↓

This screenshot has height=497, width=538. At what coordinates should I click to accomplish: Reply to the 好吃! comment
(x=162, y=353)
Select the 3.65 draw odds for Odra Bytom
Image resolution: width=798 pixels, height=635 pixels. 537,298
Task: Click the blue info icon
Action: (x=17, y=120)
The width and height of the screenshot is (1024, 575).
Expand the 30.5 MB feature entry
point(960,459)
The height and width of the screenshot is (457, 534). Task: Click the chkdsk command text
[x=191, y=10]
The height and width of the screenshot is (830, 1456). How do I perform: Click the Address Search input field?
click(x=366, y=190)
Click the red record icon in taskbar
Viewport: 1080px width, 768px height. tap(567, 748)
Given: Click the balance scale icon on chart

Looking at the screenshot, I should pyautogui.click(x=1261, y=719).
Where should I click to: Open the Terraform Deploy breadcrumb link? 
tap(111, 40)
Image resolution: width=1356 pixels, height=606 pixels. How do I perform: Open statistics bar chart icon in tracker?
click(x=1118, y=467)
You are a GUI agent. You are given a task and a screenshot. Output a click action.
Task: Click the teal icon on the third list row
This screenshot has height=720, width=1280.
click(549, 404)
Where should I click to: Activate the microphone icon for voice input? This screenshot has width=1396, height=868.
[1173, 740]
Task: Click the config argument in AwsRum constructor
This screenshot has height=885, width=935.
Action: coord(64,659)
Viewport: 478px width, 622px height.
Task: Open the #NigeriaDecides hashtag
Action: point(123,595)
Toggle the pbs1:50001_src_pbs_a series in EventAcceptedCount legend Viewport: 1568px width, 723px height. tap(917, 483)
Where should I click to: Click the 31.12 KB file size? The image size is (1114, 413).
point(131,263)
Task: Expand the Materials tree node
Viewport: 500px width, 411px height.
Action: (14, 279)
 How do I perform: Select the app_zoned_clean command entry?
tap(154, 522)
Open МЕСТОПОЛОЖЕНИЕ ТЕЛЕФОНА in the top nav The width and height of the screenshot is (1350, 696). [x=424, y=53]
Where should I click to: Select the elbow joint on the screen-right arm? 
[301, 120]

↑

Job – Copy the records from the line with "Where should I click to: Click" to the line with "tap(154, 522)", putting "Resources" in place of "Materials" and changing nothing else.

Correct response –
Where should I click to: Click the 31.12 KB file size? The image size is (1114, 413).
point(131,263)
Task: Expand the Resources tree node
Viewport: 500px width, 411px height.
Action: (14, 279)
 How do I perform: Select the app_zoned_clean command entry?
tap(154, 522)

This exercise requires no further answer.